• [Passage provided]:

Speaking to God through A Guidebook to Prayer
- Tuesday, November 19, 2013
In the Jewish tradition, psalms are prayed aloud. The faithful stand as individuals together in worship and surrounded by all the faithful throughout time. There is a very present nature to prayer and also a timeless aspect. Those from the beginning and millions since David have prayed the psalms. And into the future, people will pray these prayers. Saying written prayers such as the psalms or prayers written by faithful men and women in the past has several advantages.
First, we become part of the great community of faithful from the Old Testament people to Jesus to today. We are not alone or isolated. We also become part of the community of faithful all around the world in every country and tongue. We might not understand their words, but when we say psalms together we are saying the same words for that day. Second, we are challenged to pray things we might not normally pray.
The psalms cover the full gamut of human experiences. Some we would rather avoid. Some psalms we love and others cause discomfort. By praying all the psalms we are stretched by God’s Word and we allow God to teach us and shape us. Many of the psalms shift from lament to praise. We are invited to experience all the emotions and challenges of our humanity such as betrayal, illness, confession, anger, pleading and thanksgiving. Praying prayers written by the faithful connects us to God and each other.
Community Prayer Guidelines
- The term community prayer is also referred to as “liturgical” prayer. Liturgical prayers are written prayers used by a community of believers to connect together to God.

• [Your objective]:
Please answer these questions about the passage on praying the psalms, marking each answer with its letter.
(a) In the Jewish tradition, how are psalms prayed?
(b) What other term is used for community prayer?
(c) Many of the psalms shift from what to what?
The data after this point is separate material, unrelated to the passage on praying the psalms.

• [Given information]:

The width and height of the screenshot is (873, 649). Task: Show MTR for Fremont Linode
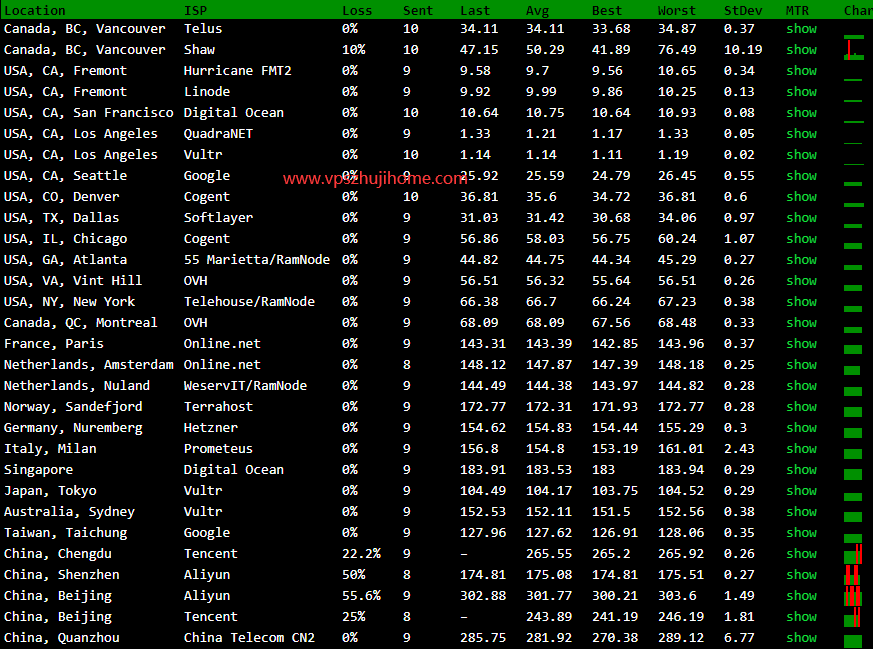tap(801, 92)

• [Solution to the problem]:
(a) They are prayed aloud.
(b) "Liturgical" prayer.
(c) From lament to praise.